Confissão de um fraco

por Menalton Braff publicado 26/03/2016 10h38
Atualmente existe um tipo de pessoas que me cansa em pouco tempo. Já fui bem mais tolerante, mas exemplares desse tipo vêm crescendo assustadoramente

Nunca me imaginei tão fraco como agora me descubro. É claro que existem muitos tipos de fraqueza e só me confesso fraco para alguns dos tipos. Se me ausculto, por exemplo, procurando fraquezas físicas, não encontro grande coisa. Claro que o desgaste natural da máquina vai-se tornando evidente.

Também não tenho mais dezenove anos. Um joelho perrengue, já farto de tanto trabalho e exigindo sua aposentadoria, uma vista da qual as principais virtudes debandaram, o ouvido que fica procurando lábios alheios com a insistência de quem gostaria de não perder o que se diz, e por aí vai. Nada que um bom geriatra não consiga lenir.

Não, não é na carcaça que encontro a fraqueza, mas em órgão que geralmente não se mostra em público, e que, às vezes, quando cheio, ameaça estourar. Enfim, ainda não se fabricam de aço.

Atualmente existe um tipo de pessoas que me cansa em muito pouco tempo. Já fui bem mais tolerante, na minha vida, no tempo em que era mais resistente. Além disso, os exemplares desse tipo vêm crescendo assustadoramente.
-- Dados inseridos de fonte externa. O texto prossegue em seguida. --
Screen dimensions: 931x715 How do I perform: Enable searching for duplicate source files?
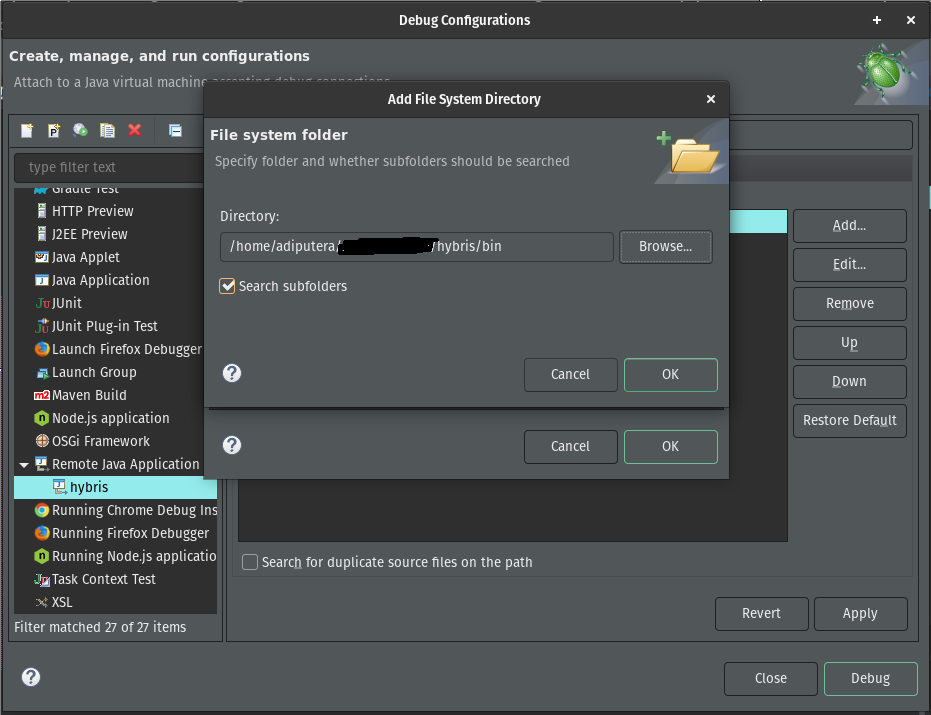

Parecem cogumelo: basta uma chuvinha e aparecem por todo canto.

Outro dia, uma dessas pessoas do tipo que me cansa, veio fazer-me uma visita sem me avisar. Bem, isso não teria muita importância, não fosse o fato de que eu discutia o sexo dos anjos com o Adamastor, sexólogo dos bons, e ouvia algumas suítes para cello, de Bach, síntese genial da música barroca. Falávamos baixo, para que pudéssemos usufruir da música e porque o assunto não era a razão principal de nosso encontro.

O visitante inopinado sentou-se entre nós dois, não me lembro de que tenha pedido licença, olhou desconfiado para o aparelho de som e de forma até um pouco agressiva, lascou a pergunta:

─ Me diz uma coisa: por que é que o senhor só ouve música de igreja?
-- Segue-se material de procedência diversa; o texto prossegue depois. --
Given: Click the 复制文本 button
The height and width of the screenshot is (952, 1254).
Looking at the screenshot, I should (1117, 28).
Comecei a tremer, estatuado, e julgo ter perdido as cores ou mudado para a cor do sangue. Senti que algo começava a estourar em mim, e cheguei a pensar em uma agressão física, no que provavelmente me desse mal. Mas tive sorte: o Adamastor, tamanhoso como é, tomou delicadamente o intruso pelo braço e o levou embora.

Na volta me contou que o visitante saiu dizendo que na minha casa nunca mais pisava. Ergui as mãos para o céu, mas o pior é que tem alguns que voltam, e voltam sempre.